▸ INSTRUCTIONS FOR THE TASK
Pick out every line in the rows below that contains the string "Open", treating uppercase and lowercase as different.

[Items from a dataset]
---

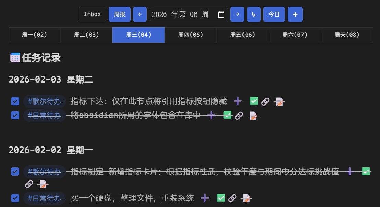This screenshot has height=207, width=380.
Task: Open the calendar picker in the week field
Action: (221, 14)
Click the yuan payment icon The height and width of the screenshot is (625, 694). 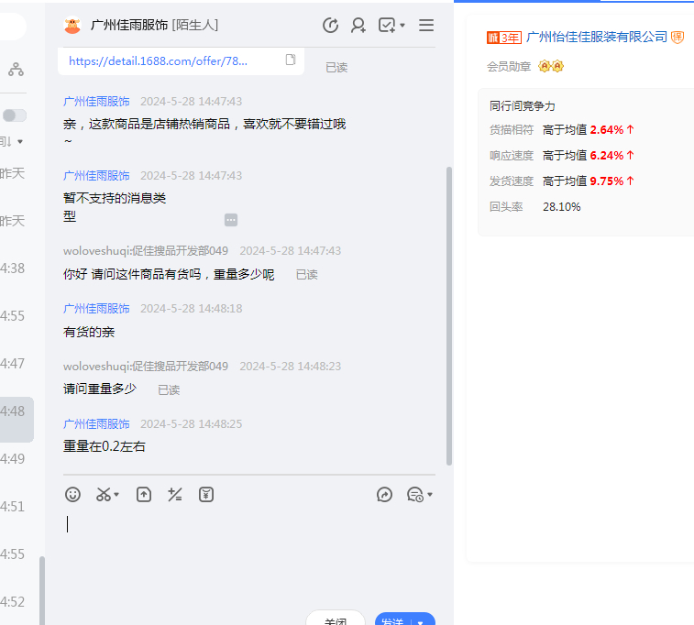tap(206, 495)
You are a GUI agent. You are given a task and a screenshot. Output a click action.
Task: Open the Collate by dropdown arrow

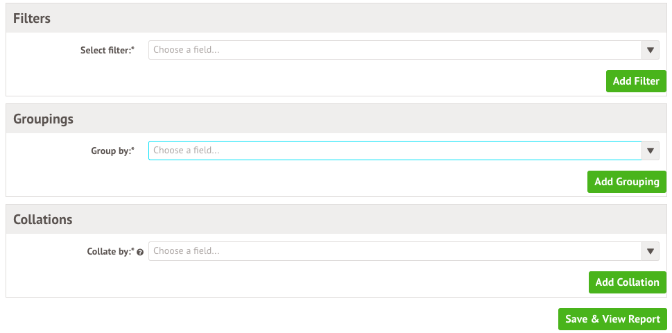650,251
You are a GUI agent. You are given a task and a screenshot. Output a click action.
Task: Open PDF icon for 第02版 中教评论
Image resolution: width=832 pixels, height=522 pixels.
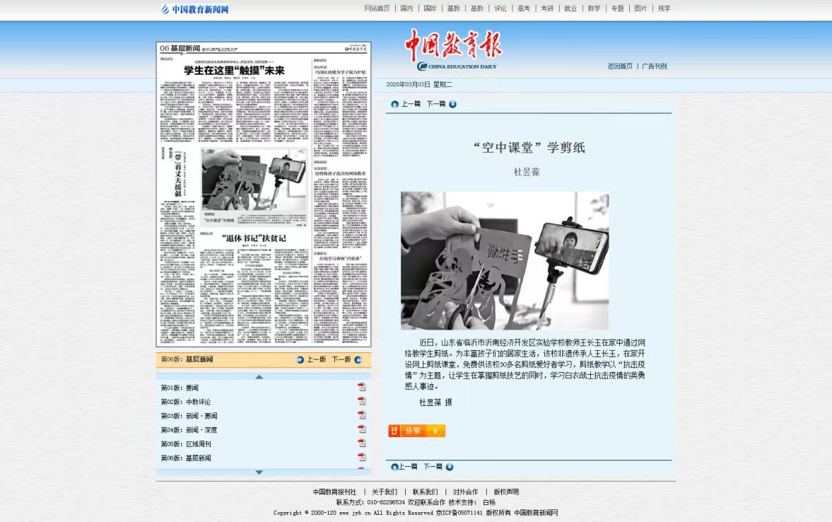click(361, 402)
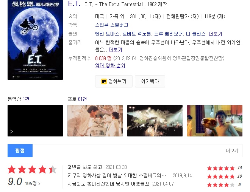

---

▸ TASK OUTPUT
Task: Open the calendar picker in the week field
Task: Open the Collate by dropdown arrow
Task: Open PDF icon for 第02版 中教评论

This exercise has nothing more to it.